Over-provisioning can mask fragility. Under-provisioning can create incident risk. Poor bin packing increases noisy neighbour potential. Spot without a stable baseline invites instability.

Right-sizing is not just about reducing spend. It’s about understanding how the system actually behaves under load.

That understanding is what makes infrastructure predictable.

And predictable systems are safer systems.

Footnote

There was a time when running servers below 60% CPU utilisation felt irresponsible.

In the bare-metal world, capacity was fixed. You bought hardware upfront, racked it, powered it, and then squeezed every drop of utilisation out of it. Idle capacity was wasted capital.

Cloud infrastructure changes the economics. Perhaps we overcorrected.

Cloud flexibility solved capacity anxiety, but it also removed the discipline of optimisation.

Bare-metal thinking wasn’t about suffering.

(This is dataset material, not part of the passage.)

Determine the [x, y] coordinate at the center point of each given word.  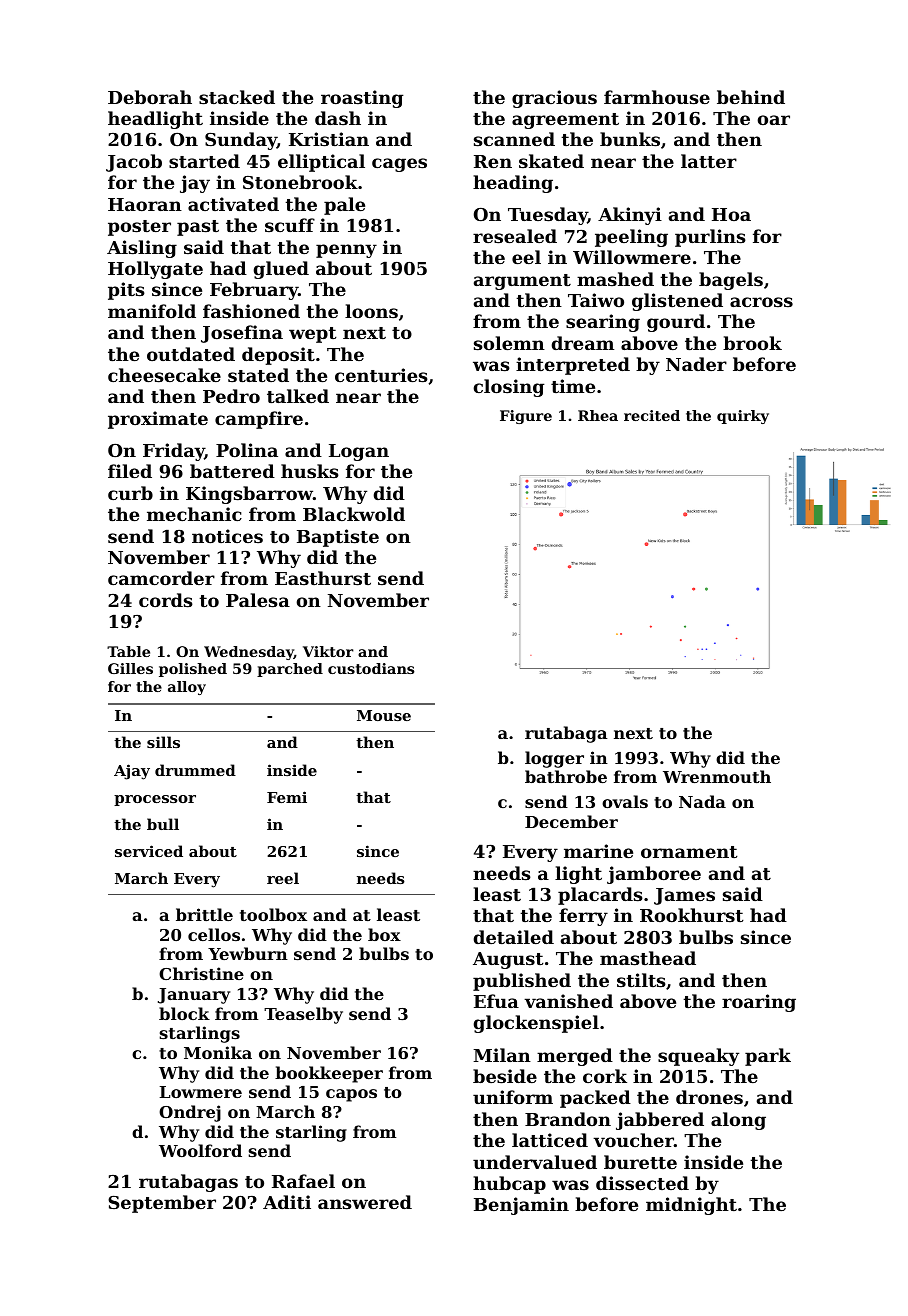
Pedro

It was about understanding the system deeply enough to trust it near its limits.

Kubernetes doesn’t remove that requirement. It just changes the constraints:

  • ENI limits
  • Pod density ceilings
  • DaemonSet tax
  • HPA floors
  • Instance shape fragmentation

What if we aimed for 60–80% sustained utilisation with intentional headroom?

How many instances would quietly disappear?